WEIYE HOLDINGS LIMITED
偉業控股有限公司
(Incorporated in the Republic of Singapore with limited liability)
(Hong Kong Stock Code: 1570)
NOTICE OF EXTRAORDINARY GENERAL MEETING
NOTICE IS HEREBY GIVEN that the extraordinary general meeting (the “EGM”) of WEIYE HOLDINGS LIMITED (the “Company”) will be held at Room 24C, 24th Floor, Building 1, China Phoenix Building, 2008 Shennan Avenue, Futian District, Shenzhen City, Guangdong Province, the PRC on Monday, 8 December 2025 at 10:30 a.m. for the following purposes:
AS ORDINARY RESOLUTION
- To appoint D & Partners CPA Limited as the new Hong Kong auditors of the Company and to authorise the board of directors of the Company (the “Board”) to fix their remuneration.
- To appoint OA Assurance PAC as the new Singapore auditors of the Company and to authorise the Board to fix their remuneration.

+++

▶ Given task A: Copy the meeting notice in full, word for word.

▶ Records to use:
+++

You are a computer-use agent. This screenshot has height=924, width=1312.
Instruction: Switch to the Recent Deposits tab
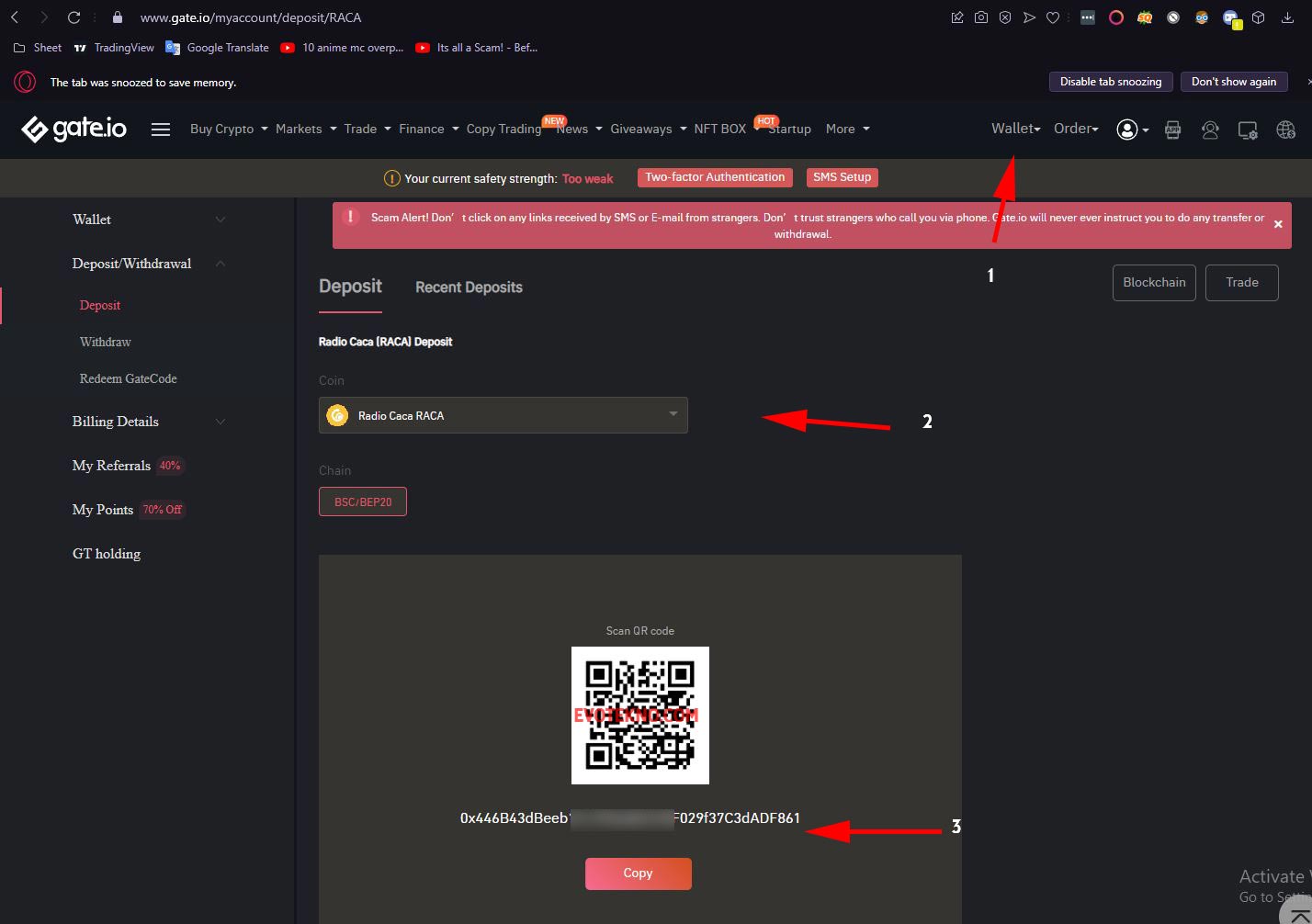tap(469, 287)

+++

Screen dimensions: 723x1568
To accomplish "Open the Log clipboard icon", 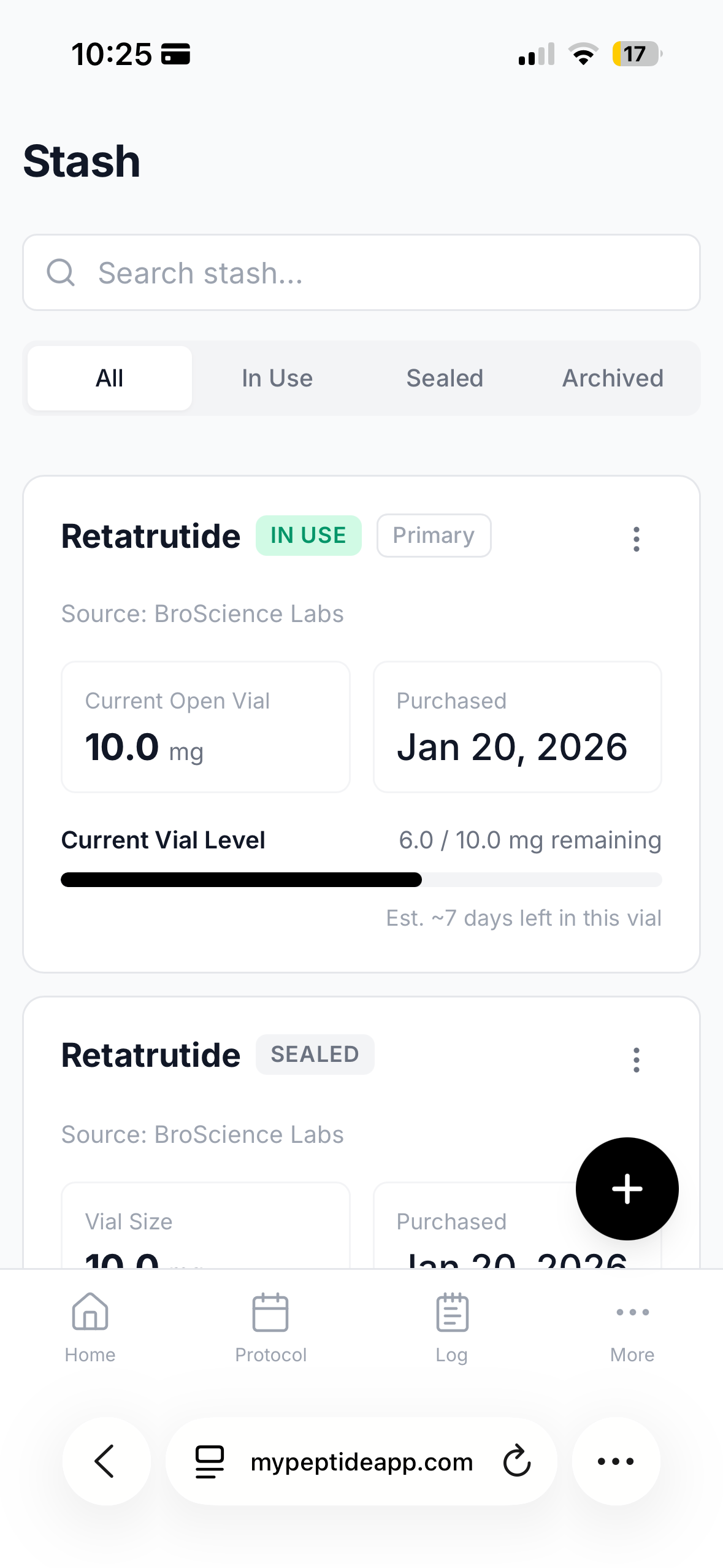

+++

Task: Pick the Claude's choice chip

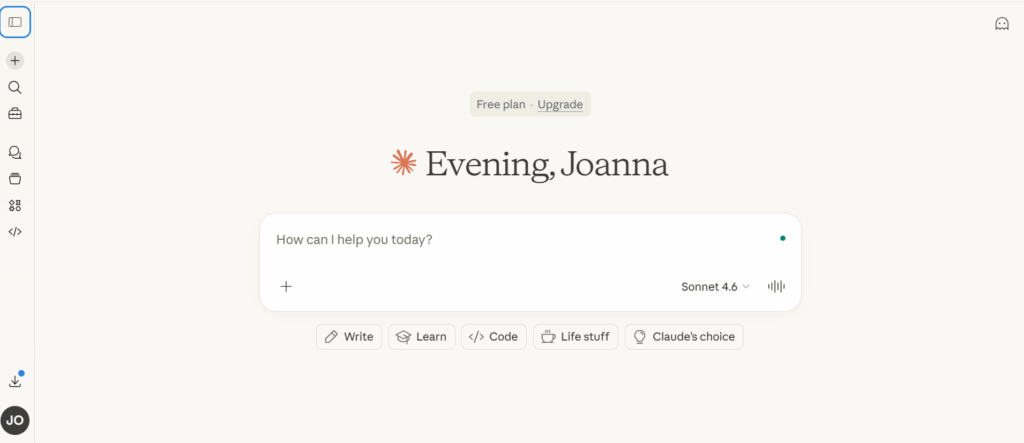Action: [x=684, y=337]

+++

▶ Given task B: Please switch "Recent Deposits" to "Pending Transfers" in the records, in the lines starting with the line with "You are a computer-use" and going on through the line with "tap(469, 287)", keeping everything else unchanged. Return only those lines, and leave the pictures out.

▶ Task solution A:
WEIYE HOLDINGS LIMITED
偉業控股有限公司
(Incorporated in the Republic of Singapore with limited liability)
(Hong Kong Stock Code: 1570)
NOTICE OF EXTRAORDINARY GENERAL MEETING
NOTICE IS HEREBY GIVEN that the extraordinary general meeting (the “EGM”) of WEIYE HOLDINGS LIMITED (the “Company”) will be held at Room 24C, 24th Floor, Building 1, China Phoenix Building, 2008 Shennan Avenue, Futian District, Shenzhen City, Guangdong Province, the PRC on Monday, 8 December 2025 at 10:30 a.m. for the following purposes:
AS ORDINARY RESOLUTION
- To appoint D & Partners CPA Limited as the new Hong Kong auditors of the Company and to authorise the board of directors of the Company (the “Board”) to fix their remuneration.
- To appoint OA Assurance PAC as the new Singapore auditors of the Company and to authorise the Board to fix their remuneration.

▶ Task solution B:
You are a computer-use agent. This screenshot has height=924, width=1312.
Instruction: Switch to the Pending Transfers tab
tap(469, 287)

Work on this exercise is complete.